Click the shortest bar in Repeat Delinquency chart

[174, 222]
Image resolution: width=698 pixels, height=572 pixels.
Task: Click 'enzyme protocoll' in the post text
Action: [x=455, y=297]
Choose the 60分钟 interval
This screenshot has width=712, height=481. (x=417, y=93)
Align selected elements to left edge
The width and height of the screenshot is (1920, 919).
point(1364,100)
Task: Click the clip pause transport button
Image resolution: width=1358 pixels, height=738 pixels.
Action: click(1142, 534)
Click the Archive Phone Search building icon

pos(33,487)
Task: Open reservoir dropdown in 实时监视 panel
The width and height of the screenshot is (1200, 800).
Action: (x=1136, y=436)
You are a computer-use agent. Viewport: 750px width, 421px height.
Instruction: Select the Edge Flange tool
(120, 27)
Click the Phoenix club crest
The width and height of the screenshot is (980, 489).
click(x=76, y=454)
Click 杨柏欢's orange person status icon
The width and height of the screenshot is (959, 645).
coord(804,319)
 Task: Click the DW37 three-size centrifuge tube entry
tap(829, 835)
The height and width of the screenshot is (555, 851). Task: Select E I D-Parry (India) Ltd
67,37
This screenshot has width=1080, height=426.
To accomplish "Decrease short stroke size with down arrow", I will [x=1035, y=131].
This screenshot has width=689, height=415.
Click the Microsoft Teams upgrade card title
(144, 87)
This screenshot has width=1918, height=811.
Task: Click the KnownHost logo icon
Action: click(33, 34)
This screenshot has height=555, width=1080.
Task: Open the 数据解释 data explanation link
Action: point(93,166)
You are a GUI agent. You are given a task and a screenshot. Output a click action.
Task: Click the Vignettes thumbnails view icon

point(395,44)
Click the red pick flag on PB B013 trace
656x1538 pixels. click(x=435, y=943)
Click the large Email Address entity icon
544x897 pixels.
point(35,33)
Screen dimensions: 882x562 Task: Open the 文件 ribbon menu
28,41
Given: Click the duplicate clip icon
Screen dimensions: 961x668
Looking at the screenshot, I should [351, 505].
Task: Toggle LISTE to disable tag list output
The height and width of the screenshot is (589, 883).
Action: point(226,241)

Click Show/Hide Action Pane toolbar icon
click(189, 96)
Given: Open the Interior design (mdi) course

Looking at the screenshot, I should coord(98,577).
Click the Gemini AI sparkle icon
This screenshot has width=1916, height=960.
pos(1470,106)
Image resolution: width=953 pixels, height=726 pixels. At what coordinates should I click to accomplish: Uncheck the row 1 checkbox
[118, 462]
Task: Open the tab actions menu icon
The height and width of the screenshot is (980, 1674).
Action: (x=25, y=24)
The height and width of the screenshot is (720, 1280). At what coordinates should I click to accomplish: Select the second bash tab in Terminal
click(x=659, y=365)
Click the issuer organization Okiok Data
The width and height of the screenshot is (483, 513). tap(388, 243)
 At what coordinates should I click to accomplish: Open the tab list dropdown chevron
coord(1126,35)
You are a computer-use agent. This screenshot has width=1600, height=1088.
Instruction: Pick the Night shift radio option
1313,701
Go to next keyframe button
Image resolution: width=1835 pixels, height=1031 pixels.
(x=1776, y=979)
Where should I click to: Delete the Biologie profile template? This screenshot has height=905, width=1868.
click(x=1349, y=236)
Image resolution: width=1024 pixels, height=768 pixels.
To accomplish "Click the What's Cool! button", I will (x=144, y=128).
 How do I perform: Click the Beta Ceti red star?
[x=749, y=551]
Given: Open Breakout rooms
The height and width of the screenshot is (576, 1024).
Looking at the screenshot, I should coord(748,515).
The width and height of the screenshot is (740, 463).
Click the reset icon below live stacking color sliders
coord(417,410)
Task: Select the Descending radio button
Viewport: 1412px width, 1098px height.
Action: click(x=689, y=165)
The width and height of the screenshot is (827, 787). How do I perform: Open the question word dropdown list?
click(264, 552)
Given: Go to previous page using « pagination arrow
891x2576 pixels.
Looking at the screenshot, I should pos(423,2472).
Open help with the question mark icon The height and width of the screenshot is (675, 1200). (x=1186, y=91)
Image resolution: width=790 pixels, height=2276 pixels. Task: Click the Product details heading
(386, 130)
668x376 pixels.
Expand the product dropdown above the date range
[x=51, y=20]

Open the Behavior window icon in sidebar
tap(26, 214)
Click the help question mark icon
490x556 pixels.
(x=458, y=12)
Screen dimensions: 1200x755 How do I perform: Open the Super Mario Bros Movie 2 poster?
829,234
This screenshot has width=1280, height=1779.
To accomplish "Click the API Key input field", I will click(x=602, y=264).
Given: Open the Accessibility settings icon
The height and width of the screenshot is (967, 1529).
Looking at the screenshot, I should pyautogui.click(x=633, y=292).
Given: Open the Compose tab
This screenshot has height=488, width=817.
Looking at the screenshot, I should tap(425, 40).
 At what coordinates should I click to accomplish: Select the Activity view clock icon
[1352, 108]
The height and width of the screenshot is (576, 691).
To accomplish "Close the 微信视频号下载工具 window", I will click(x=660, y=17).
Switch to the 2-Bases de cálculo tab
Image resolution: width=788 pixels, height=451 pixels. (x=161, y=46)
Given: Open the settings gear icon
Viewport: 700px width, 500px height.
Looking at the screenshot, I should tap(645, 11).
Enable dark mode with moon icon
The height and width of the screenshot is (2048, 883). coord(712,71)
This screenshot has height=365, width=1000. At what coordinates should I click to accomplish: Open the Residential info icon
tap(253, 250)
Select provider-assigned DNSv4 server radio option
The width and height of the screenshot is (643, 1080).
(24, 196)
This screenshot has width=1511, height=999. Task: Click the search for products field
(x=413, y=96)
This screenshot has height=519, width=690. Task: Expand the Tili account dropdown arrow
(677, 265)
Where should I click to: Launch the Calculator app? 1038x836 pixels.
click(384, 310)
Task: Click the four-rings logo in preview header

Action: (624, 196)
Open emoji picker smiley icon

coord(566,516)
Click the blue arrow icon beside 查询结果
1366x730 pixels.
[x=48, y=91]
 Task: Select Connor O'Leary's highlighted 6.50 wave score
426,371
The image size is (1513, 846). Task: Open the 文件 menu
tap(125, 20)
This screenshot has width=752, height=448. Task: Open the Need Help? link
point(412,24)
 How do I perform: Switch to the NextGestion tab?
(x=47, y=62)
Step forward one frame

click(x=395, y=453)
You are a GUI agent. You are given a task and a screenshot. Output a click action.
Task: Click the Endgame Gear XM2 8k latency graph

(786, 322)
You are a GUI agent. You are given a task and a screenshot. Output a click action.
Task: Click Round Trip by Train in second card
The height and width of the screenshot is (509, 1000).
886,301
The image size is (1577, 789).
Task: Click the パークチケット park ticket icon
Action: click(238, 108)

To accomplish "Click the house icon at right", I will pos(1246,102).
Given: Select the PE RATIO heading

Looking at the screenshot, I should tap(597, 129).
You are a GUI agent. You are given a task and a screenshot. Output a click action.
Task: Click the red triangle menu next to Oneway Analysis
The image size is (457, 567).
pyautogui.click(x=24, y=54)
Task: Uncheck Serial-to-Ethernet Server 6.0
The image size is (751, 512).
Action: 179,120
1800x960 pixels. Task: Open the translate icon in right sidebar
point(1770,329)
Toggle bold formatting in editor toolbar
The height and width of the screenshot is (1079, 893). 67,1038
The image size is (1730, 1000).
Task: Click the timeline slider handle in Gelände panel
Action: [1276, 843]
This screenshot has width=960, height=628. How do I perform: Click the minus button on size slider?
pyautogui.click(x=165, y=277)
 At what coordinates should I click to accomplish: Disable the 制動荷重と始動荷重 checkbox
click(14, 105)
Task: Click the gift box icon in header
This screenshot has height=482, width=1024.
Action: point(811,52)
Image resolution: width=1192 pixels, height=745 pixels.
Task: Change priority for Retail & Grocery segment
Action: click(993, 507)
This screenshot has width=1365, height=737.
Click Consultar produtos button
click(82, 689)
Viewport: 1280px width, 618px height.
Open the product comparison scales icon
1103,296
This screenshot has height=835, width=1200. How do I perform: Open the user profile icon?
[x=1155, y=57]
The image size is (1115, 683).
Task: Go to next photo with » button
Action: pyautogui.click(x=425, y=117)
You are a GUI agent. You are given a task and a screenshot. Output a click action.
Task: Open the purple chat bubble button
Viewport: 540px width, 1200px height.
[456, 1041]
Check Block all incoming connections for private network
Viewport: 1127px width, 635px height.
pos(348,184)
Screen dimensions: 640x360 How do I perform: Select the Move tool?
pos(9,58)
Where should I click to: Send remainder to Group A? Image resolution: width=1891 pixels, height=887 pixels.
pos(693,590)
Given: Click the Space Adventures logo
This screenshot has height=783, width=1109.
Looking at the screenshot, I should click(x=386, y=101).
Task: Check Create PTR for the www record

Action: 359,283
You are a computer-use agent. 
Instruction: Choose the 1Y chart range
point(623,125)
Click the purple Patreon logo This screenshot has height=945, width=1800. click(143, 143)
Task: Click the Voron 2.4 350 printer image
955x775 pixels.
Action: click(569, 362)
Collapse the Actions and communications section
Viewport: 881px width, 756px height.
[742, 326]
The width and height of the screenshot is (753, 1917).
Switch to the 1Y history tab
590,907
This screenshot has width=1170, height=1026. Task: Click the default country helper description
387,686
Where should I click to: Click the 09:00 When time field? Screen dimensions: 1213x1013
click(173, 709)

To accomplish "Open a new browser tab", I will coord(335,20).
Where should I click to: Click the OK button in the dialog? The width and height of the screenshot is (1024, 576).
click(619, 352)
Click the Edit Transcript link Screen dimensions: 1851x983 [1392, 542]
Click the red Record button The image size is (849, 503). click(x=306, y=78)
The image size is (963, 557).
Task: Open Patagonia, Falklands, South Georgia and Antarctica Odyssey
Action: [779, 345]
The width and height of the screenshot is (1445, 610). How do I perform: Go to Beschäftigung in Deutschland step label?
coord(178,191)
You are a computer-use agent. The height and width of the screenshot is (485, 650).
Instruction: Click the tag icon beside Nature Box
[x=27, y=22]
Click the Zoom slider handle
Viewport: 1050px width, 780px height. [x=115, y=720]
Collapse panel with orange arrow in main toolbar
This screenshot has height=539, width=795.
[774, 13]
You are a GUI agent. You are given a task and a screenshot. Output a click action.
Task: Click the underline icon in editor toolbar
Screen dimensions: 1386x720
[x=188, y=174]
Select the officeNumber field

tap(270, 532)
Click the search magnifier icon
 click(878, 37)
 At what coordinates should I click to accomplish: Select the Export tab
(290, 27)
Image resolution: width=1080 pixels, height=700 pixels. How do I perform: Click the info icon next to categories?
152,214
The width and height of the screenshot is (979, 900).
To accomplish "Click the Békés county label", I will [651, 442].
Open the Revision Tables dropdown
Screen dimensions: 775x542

---

**WORK ORDER**
Reproduce exactly the lines of the records above from the one with "The height and width of the screenshot is (576, 1024)." to the one with "668x376 pixels.", both included, and leave out everything else.

**ANSWER SPACE**
The height and width of the screenshot is (576, 1024).
Looking at the screenshot, I should coord(748,515).
The width and height of the screenshot is (740, 463).
Click the reset icon below live stacking color sliders
coord(417,410)
Task: Select the Descending radio button
Viewport: 1412px width, 1098px height.
Action: click(x=689, y=165)
The width and height of the screenshot is (827, 787). How do I perform: Open the question word dropdown list?
click(264, 552)
Given: Go to previous page using « pagination arrow
891x2576 pixels.
Looking at the screenshot, I should pos(423,2472).
Open help with the question mark icon The height and width of the screenshot is (675, 1200). (x=1186, y=91)
Image resolution: width=790 pixels, height=2276 pixels. Task: Click the Product details heading
(386, 130)
668x376 pixels.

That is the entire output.